The unease turned into a shiver of dread and foreboding. It was good that Candace had left town; she would be out of danger. It was just everyone else that Garek had to worry about when he took down the godfather of River City.
The lock rattled—just a couple of quick clicks—before the doorknob began to turn. Candace reached for her weapon, grasping it tightly in her hand as she approached the door to the condo she’d rented at a ski resort in northern Michigan.
Nobody knew where she was. And nobody here knew her at all. So who the hell was breaking into her unit?
Had Garek tracked her down—like he had that night at her apartment? Her heart rate accelerated, and her hand trembled slightly as memories of that night rushed through with a wave of heat.
Embarrassment—she called the heat. She was embarrassed for being such a fool. She couldn’t be feeling desire. Not for Garek Kozminski.
Not again...
She lifted her weapon and pointed the barrel at the person stepping through the door. Disappointment rushed through her now. Her intruder wasn’t Garek.
She recognized the dark curls and eyes of the petite young woman who stepped through the door, her hands raised. “Don’t shoot,” Nikki Payne said, but her smile belied any fear.
“What the hell are you doing here?” Candace asked. “And why are you breaking in? Did Garek Kozminski teach you how to do that?”
“No, I picked the lock,” another voice replied as the door opened farther to Stacy Kozminski-Payne. The woman dropped a packet of lock-picking tools into her purse.
“Doesn’t anyone in your family wait for a person to open their door?” Candace asked.
Stacy shrugged. With tawny-colored hair and dark gray eyes, she didn’t look that much like her brother Garek but for the quick, sly smile that crossed her face. “Why put you through the trouble of answering the door?”
Since the two women had already stepped inside, Candace closed the door. “See, look, no trouble.”
But it was trouble that they were here. Neither of these women was her friend. Nikki had resented that her brothers had chained her to a desk at Payne Protection while they routinely assigned Candace dangerous field work. And Stacy...
Maybe that was more Candace’s fault than Stacy’s. She had disliked the female Kozminski even more than the males—because Stacy had posed such a threat. Candace had thought the woman had been a threat to Logan Payne’s life, but she’d been a threat to his heart instead. Not that Candace had ever had a chance of winning his heart. He’d never been attracted to her the way he’d been to Stacy. The way he still was...
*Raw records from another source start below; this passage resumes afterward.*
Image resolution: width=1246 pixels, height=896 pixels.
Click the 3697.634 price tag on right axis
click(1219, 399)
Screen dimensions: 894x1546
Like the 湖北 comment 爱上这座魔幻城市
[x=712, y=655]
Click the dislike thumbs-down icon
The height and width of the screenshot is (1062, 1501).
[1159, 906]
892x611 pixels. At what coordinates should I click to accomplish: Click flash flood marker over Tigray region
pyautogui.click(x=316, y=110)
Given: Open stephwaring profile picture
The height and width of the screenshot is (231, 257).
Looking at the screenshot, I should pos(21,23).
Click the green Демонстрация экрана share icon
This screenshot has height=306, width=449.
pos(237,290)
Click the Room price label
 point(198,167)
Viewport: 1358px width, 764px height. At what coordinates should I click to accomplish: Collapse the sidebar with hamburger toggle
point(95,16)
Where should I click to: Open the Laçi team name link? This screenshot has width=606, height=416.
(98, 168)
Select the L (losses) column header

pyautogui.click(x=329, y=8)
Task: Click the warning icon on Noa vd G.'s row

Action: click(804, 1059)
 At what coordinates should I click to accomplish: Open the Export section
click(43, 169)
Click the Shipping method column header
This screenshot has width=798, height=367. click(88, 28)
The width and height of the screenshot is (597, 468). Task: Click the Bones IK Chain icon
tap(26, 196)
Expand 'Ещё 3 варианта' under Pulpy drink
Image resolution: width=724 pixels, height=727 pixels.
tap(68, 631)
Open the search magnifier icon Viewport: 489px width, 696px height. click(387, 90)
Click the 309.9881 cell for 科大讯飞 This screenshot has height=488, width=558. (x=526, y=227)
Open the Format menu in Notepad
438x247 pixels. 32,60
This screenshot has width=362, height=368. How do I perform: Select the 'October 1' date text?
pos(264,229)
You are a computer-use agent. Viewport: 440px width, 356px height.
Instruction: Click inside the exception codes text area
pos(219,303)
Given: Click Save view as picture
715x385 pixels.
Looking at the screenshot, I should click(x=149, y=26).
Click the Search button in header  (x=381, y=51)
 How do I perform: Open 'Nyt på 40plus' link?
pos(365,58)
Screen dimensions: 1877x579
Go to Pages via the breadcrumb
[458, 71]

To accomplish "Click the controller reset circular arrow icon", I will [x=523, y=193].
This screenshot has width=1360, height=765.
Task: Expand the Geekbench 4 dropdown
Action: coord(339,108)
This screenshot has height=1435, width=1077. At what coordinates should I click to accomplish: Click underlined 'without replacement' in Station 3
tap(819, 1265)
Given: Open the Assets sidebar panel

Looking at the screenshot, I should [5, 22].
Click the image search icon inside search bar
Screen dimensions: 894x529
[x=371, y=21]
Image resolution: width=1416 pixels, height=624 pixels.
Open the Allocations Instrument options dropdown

Candace couldn’t blame him. Even though Stacy had given birth just a few months ago, she’d regained her petite figure with little effort. Candace wanted to hate her. But Stacy couldn’t help that she was beautiful and lovable.
Candace turned away from her and focused on the youngest Payne. “You went to an awful lot of trouble to track me down.” Since her brothers had strapped her to a desk, Nikki had become a computer expert.
Nikki shrugged her thin shoulders. “It was no trouble.”